WASHINGTON -- President Bush will award the Medal of Honor posthumously to a World War I soldier, the only black in that war to receive the nation's highest award for valor, it was announced Friday.
The announcement comes nearly 73 years after Cpl. Freddie Stowers, a South Carolina native, led a charge under heavy fire to capture an enemy position in the Champagne-Marne sector of France.
The Army, which made the announcement while Bush was traveling in California, said the medal will be awarded to Stowers' surviving sisters at a White House ceremony April 24.
Details were sketchy on the path that Stowers' recognition followed. The Pentagon said that the Army in 1988 ordered a research effort to determine whether there had been any barriers to black soldiers in the medal process.
Army officials discovered in 1988 or 1989 that Stowers had been recommended for a medal. But for unexplained reasons, the medal was never bestowed on the fallen leader.

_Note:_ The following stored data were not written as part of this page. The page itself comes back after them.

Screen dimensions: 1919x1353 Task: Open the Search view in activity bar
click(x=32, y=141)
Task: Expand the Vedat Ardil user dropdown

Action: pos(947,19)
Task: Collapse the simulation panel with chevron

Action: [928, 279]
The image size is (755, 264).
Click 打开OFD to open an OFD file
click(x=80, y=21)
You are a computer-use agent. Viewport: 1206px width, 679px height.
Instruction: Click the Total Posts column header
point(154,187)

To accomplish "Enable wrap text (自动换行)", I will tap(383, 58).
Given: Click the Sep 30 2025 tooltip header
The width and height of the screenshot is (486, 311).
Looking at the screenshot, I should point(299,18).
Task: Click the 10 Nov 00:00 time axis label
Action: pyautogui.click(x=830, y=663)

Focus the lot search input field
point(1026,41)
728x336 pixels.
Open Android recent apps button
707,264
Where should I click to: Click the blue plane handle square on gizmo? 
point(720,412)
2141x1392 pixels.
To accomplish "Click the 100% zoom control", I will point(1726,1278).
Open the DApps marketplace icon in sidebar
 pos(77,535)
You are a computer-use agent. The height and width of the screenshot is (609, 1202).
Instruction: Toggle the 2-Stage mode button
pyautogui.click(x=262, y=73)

While few details were available about Stowers' upbringing or personal life, the incident that gave rise to the medal appears to have the potential for a screenplay.
Stowers, the Army said, exhibited 'conspicuous gallantry' as he creeped on his hands an knees toward the enemy machine gun fire, inspiring the men of Company C to follow.
After successfully destroying the machine gun position, Stowers led his squad on an attack against a second enemy defensive trench line, when he was 'gravely wounded by machine gun fire,' the Army said.
But in the kind of heroism that earns a soldier the Medal of Honor, Stowers pressed forward, helping his company capture Hill 188 and causing heavy enemy casualties before he died.
Stowers' regiment, the 371st Infantry, was awarded the French Croix de Guerre with Palm for its service.
The Army was outspoken in its praise of the fallen hero. The posthumous citation reads in part: 'Cpl. Stowers' conspicuous gallantry, extradordinary heroism and supreme devotion were well above and beyond the call of duty, follow the finest traditions of military service and reflect the utmost credit on him and the U.S. Army.'
But for many years, the U.S. military followed a different tradition, failing to recognize the steady devotion of blacks who have served in the military since the Civil War.